TASK BRIEF
Repeat the records word for word, beginning at the line that contains "How do I perform: Select" and stopping after the line that contains "point(251,115)". Leave the pictures out of your answer.
____________
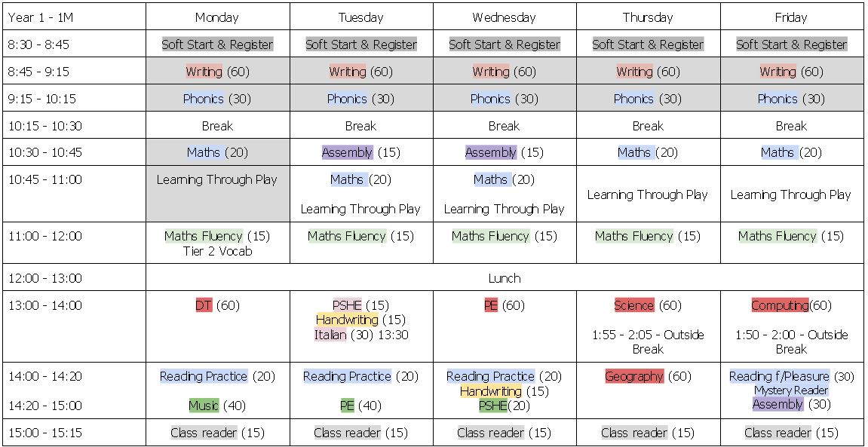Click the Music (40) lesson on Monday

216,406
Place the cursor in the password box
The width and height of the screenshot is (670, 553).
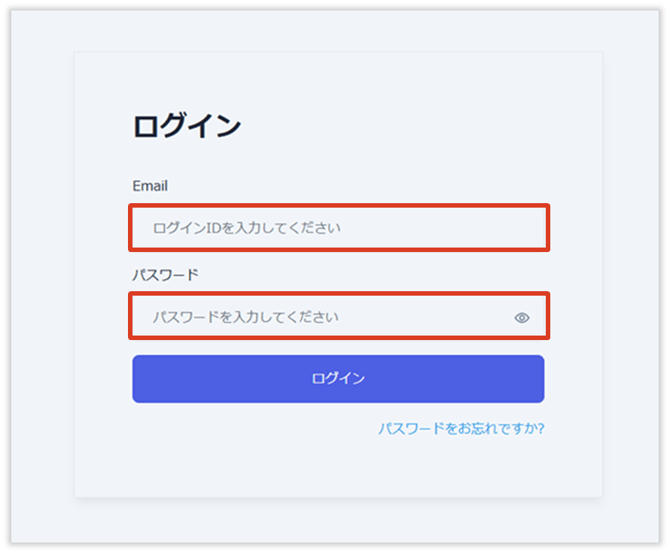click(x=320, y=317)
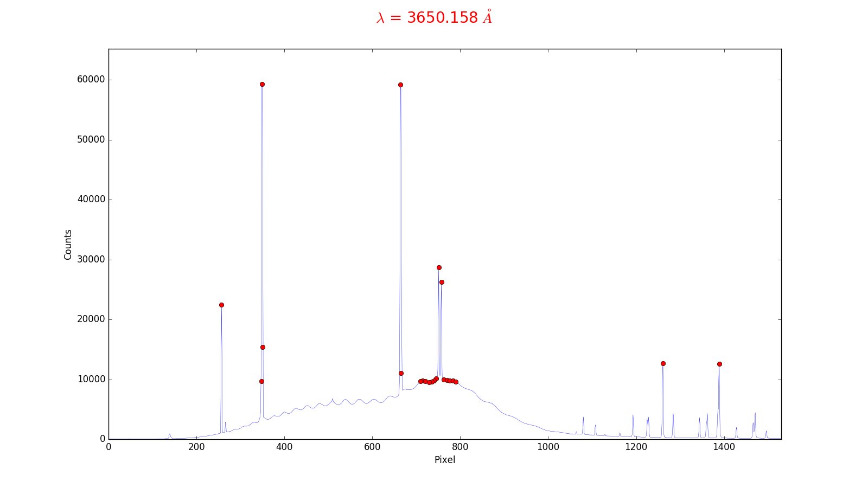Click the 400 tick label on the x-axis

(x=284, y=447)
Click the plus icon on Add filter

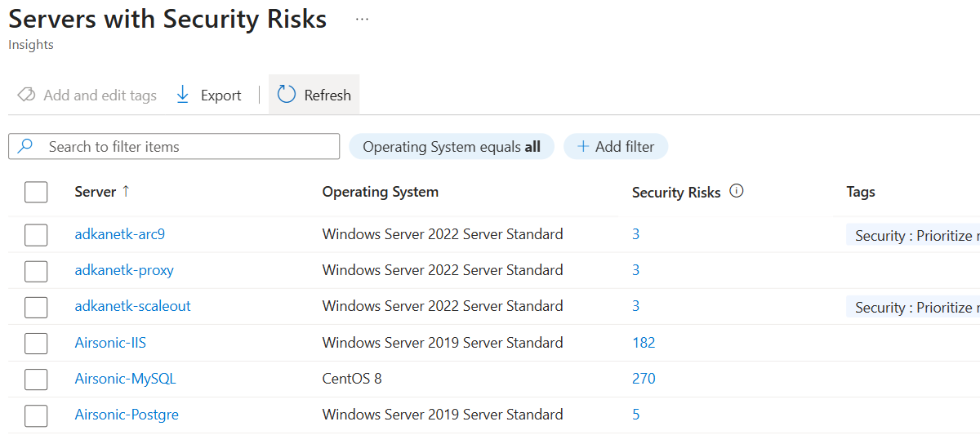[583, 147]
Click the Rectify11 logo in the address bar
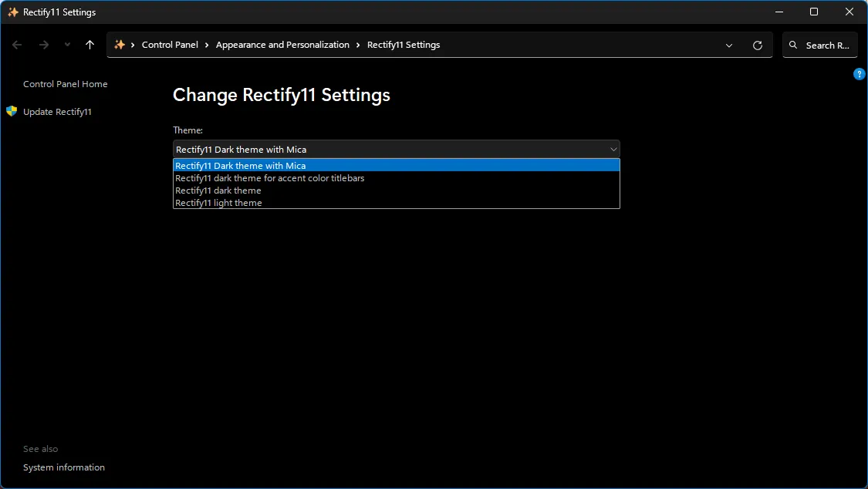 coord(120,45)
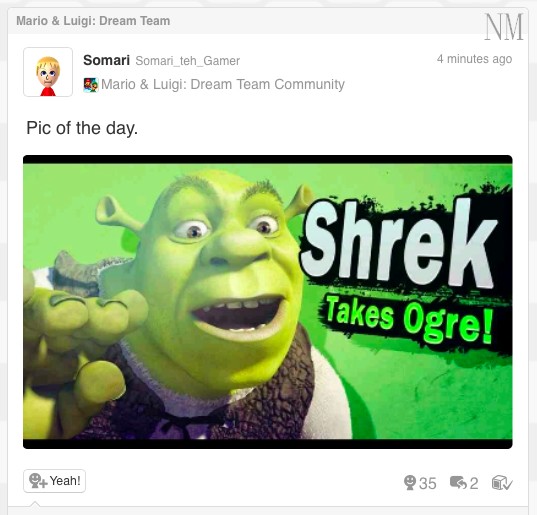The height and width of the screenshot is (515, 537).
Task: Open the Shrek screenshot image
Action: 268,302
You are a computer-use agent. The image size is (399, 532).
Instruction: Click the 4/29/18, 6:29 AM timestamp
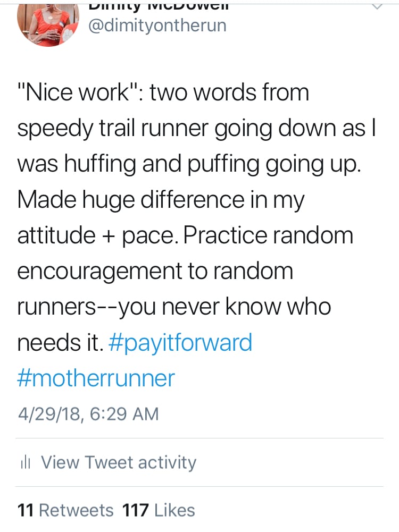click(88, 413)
____________
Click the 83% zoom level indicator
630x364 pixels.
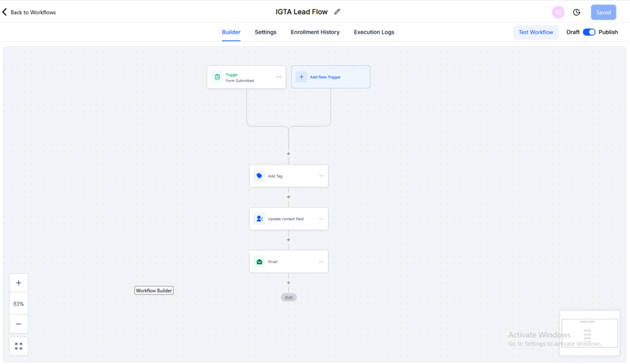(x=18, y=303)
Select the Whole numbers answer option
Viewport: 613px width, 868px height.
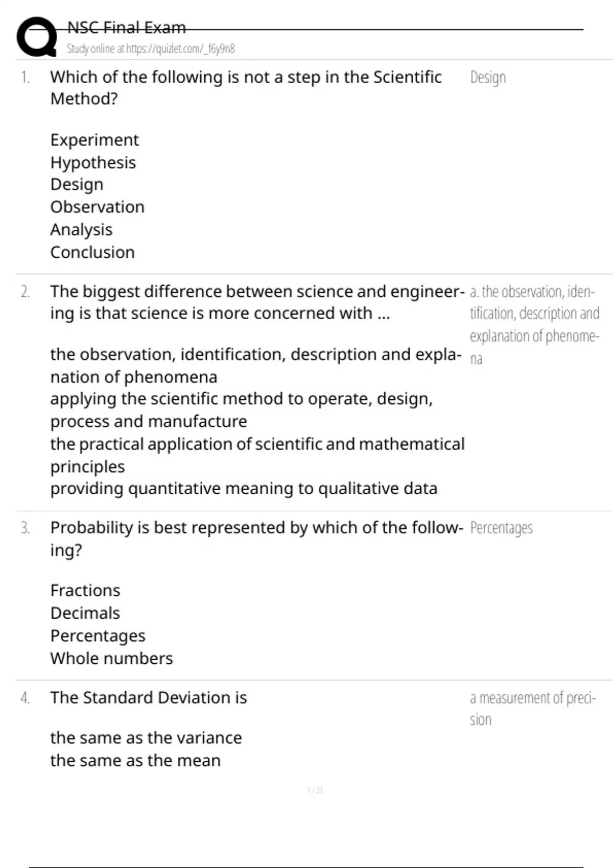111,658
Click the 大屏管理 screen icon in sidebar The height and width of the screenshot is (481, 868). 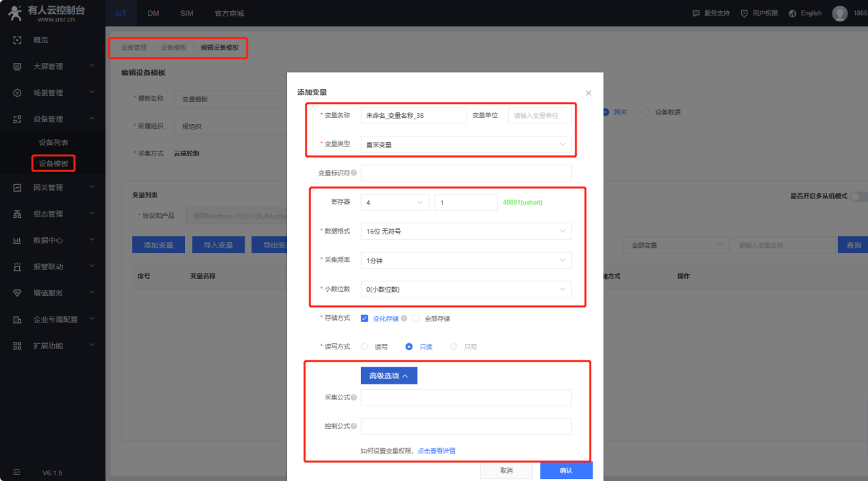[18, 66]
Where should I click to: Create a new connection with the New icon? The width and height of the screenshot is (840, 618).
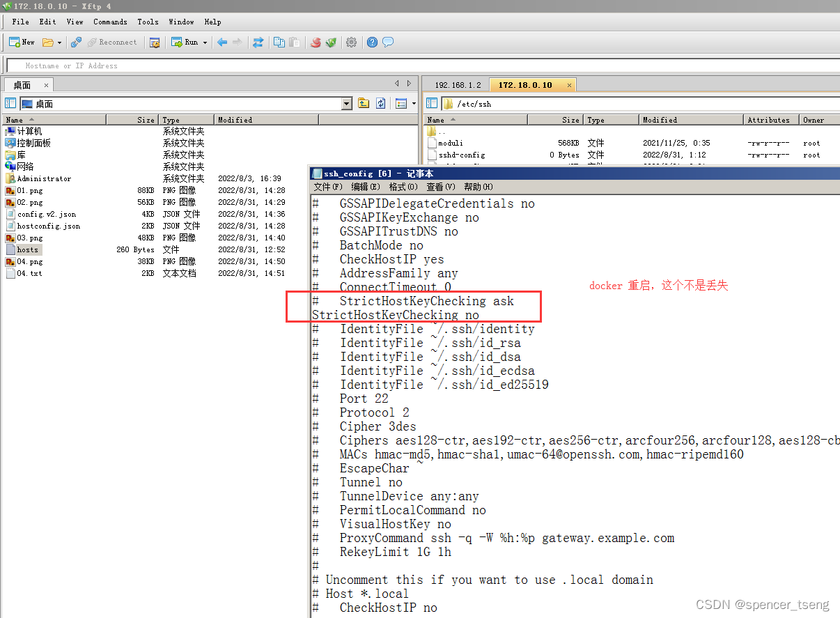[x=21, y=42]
____________
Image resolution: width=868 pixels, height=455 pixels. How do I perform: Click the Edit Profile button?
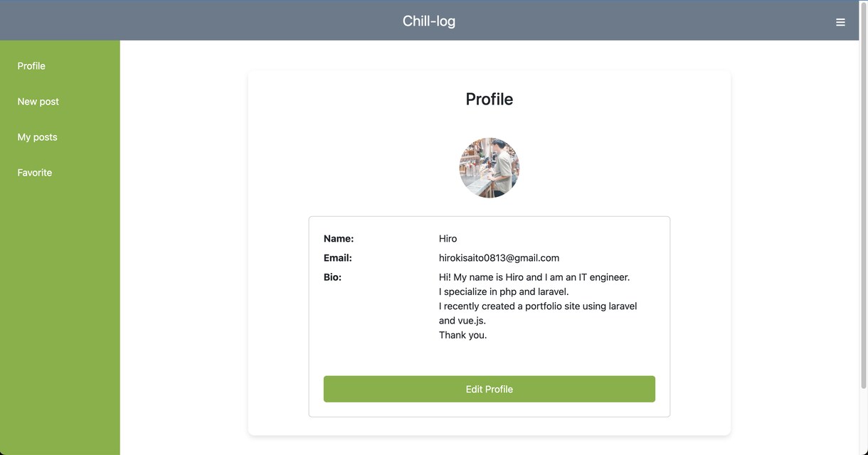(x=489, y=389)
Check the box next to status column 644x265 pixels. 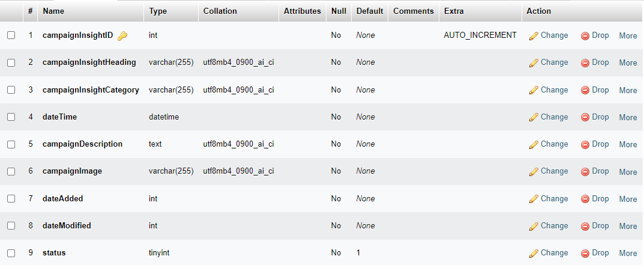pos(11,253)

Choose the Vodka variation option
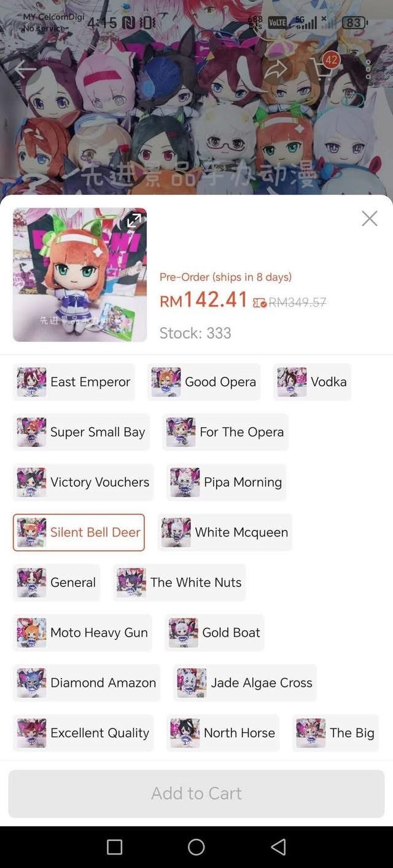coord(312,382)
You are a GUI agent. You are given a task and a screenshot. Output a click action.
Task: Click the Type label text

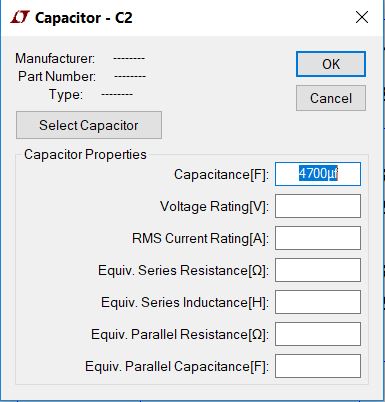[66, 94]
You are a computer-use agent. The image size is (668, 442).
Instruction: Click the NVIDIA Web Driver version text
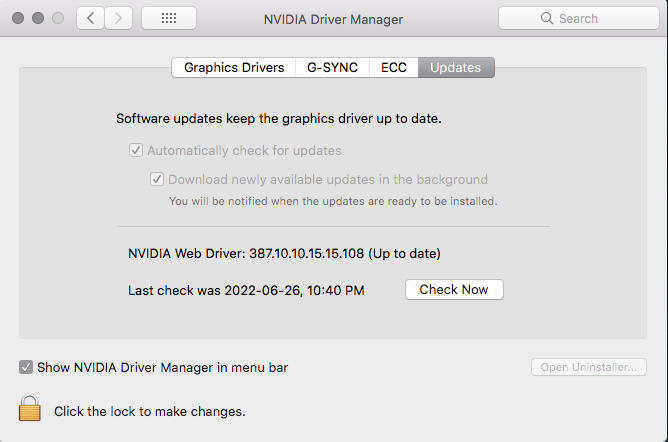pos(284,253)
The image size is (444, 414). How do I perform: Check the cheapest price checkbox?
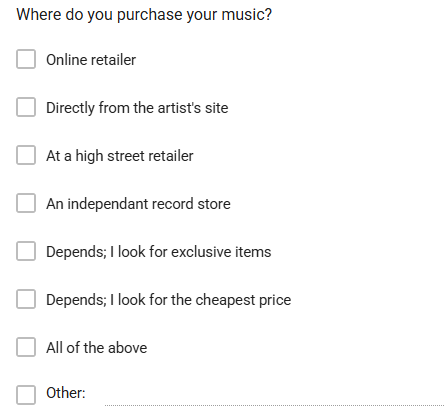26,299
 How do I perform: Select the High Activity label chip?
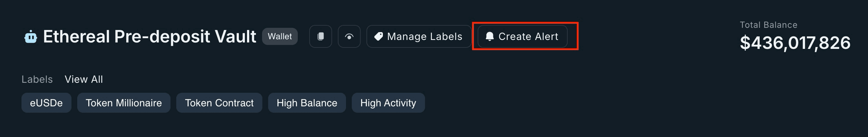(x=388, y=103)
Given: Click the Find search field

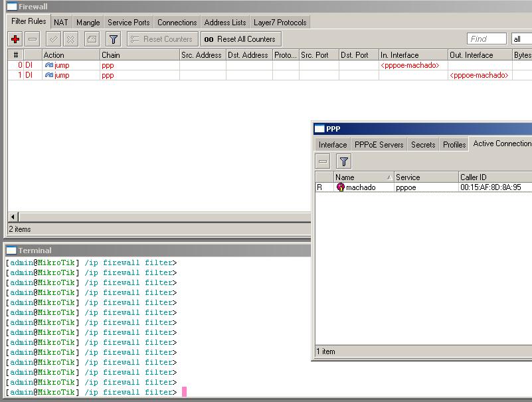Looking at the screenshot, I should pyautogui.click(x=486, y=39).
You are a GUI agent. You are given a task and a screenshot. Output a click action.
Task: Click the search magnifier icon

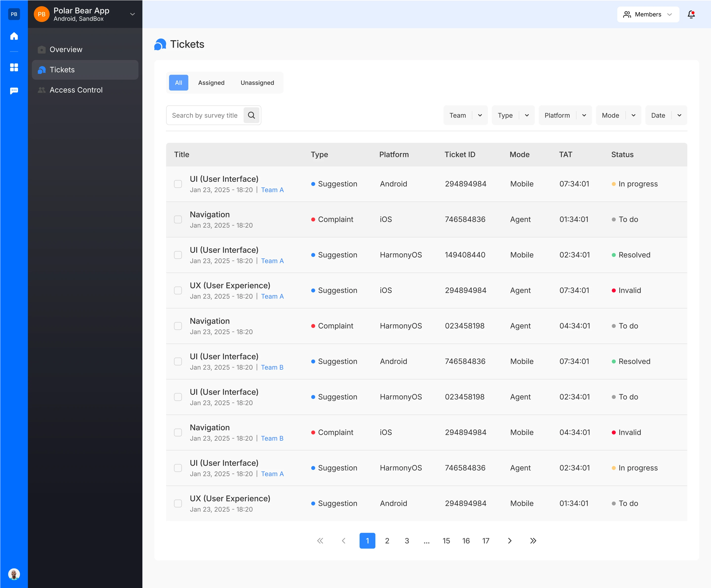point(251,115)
____________
REPLY
 How do I perform: Select the High Activity label chip?
(x=388, y=103)
Given: Click the Find search field

Looking at the screenshot, I should pyautogui.click(x=486, y=39).
You are a GUI agent. You are given a task and a screenshot. Output a click action.
Task: Click the search magnifier icon

point(251,115)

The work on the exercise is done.